Business wasn’t his first passion.

“When I was a kid growing up in San Diego, of course I took guitar lessons,” Sully says. “Who doesn’t want to be a musician? When I was going to USD, and later San Diego State, I got a record deal with Island Records. And like most development deals, it never saw the light of day.”

When a music career didn’t pan out, he moved on. Successes in the business world started adding up. Still, in his heart, he never put down the guitar.

Decades ago, he was playing regularly in a gospel band at Grace Point Church in Carmel Valley. (As fate would have it, before Sully had it retrofitted, Loft100 Studios was a church shared by Holy Cross Episcopal and Congregation B’nai Tikvah.)

From Grace Point Church, The Sully Band got a gig at The House of Blues. That landed them steady bookings at The Kraken. Over the years, the group has been nominated for a combined dozen awards from the Pacific Southwest Chapter of the Emmys (two wins) and the San Diego Music Awards (two wins).

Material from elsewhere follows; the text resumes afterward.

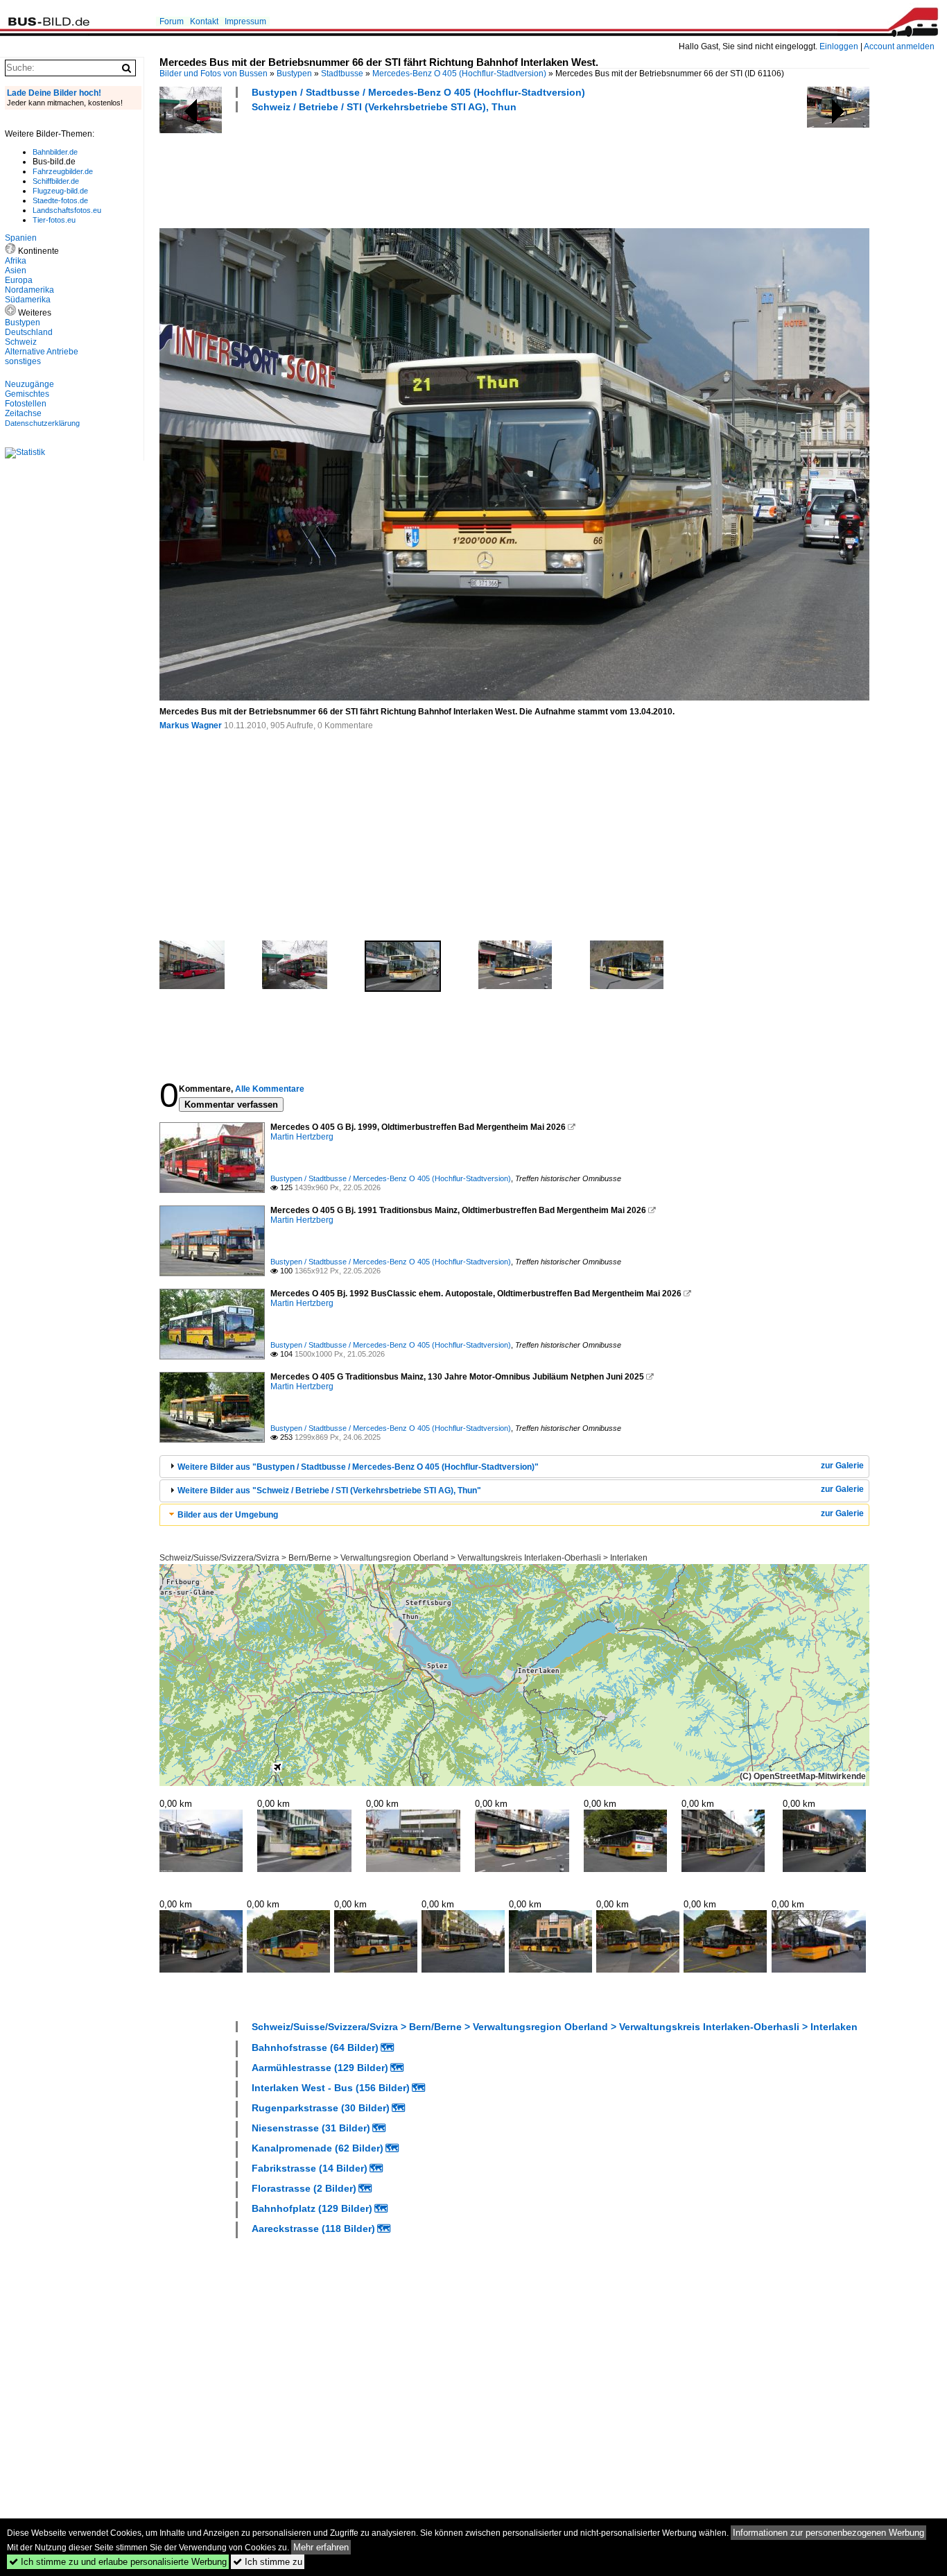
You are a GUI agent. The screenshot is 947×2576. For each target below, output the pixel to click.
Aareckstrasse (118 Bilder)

In March 2022, the band released an album of vintage covers from the 1960s and ’70s. Let’s Straighten It Out! debuted at No. 3 on the Billboard Blues Chart. Full circle. From musical wannabe to entrepreneurial whiz and now a legitimate music industry success. 

Sully has vision, says his chief of staff Burt-Godwin. “Sometimes I hate how he’s always right,” she laughs. “But he knows what he wants and has the ability and foresight to picture how things will go. His vision is right all the time.”

And that’s the simple explanation for how you become a 63-year-old, nationally-syndicated business guru with your own Emmy-award-winning studio in which you host a one-of-a-kind TV show while also singing and playing guitar in a Billboard-charting blues band.